Cristián Cuevas underwent surgery for a problem near his spine that left him with a spinal cord injury. spinal cord injury that took away the mobility and sensitivity of both legs, leaving him prostrate.

In 2019, the rehabilitation process began at TrainFESand month by month was consolidating achievements, until he got back on his feet. When the year was ending, he climbed all the steps of the Bahai Temple in Santiago by himself.

"Two years ago I couldn't feel or move my legs; today I can walk."Cristián, whose spinal cord injury forced him to freeze his university studies when he was a freshman, emphasizes.

Cristián continues to train every day to improve his gait. His effort and perseverance led him to graduate with a degree in computer science and programming, which led him to join the TrainFES team, where he works to develop technology for the future of neurorehabilitation.

"I'm happy."

In April 2019, while returning home, Alejandra was hit by a bus that did not respect the red light. Although an emergency operation saved her life, a spinal cord injury in her lower back left her unable to walk.

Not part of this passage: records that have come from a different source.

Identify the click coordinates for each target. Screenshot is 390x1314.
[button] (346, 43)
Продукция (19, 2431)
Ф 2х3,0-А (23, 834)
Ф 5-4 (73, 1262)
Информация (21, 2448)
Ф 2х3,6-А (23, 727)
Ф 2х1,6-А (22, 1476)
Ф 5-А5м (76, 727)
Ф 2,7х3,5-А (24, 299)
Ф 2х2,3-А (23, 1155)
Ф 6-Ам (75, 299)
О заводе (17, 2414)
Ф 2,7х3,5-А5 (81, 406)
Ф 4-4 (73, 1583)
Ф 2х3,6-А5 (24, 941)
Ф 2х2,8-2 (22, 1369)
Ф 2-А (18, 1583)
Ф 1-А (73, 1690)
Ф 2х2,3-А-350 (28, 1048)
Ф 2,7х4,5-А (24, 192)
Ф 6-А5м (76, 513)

In 2020, at the onset of the pandemic, he remotely began his journey with TrainFESin which he achieved major breakthroughs such as standing up and achieving therapeutic walking with assistance and functional electrostimulation.

Once the quarantine was over, Alejandra began to attend in person at TrainFES Center and has already managed to take her first steps without support. "At first I was bedridden, but thanks to TrainFES I can now walk with a donkey. Thanks to TrainFES I can now walk with a donkey. I am very happyI'm happy," she says.